What I chose to do was open a bank account in a separate bank, not get a debit card or checkbook.  I have an irregular income, so I try to be careful with the money for the month, then, at the end of the month, after I get paid, I empty out the amount that was leftover from the month, and put it into the second bank account.  At least that's been the goal this year.  

Reasons this work for me:
I get nervous without money for emergencies.  (There have been a few this year that scared me.)  So I'm motivated not to touch the money if I don't need it.  Having to drive to a different bank and take money out on purpose also keeps it from being transferred anywhere easily or on a whim.  It's helpful for me to know the money's there, and since it's a lot of trouble to get it out (as well as embarrassing; not sure why, but I get embarrassed at banks, maybe because everyone's so well-dressed), I tend to leave it there without a really good reason for taking it out.

I have, however, been thinking about saving cash for emergencies.  I'm wondering if it would be wise not to have everything in a bank.  (But I'm not sure easy access to cash is a great idea, either, when it comes to saving money.)

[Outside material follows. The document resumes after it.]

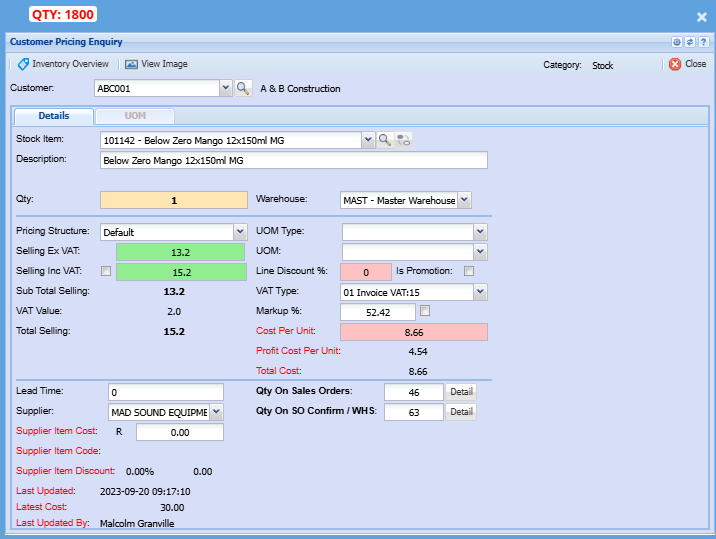Close the overlay with the top X
The image size is (716, 539).
pos(701,17)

In general, the rule of thumb is probably that saving something is better than saving nothing, if you can make it a fun challenge for yourself or your family, rather than an overwhelming chore, you'll probably have better success.  (One thing I've heard from various budgeting people on YouTube is that you shouldn't feel bad about needing your emergency fund.  That's what it's there for: so you don't go into debt.  After the emergency is over, just work on building it back up again, basically.)

It probably helps to know what would work for you as a saver, too.  Is easy access a problem?  If so, how can you make it hard to access without making it impossible to access?  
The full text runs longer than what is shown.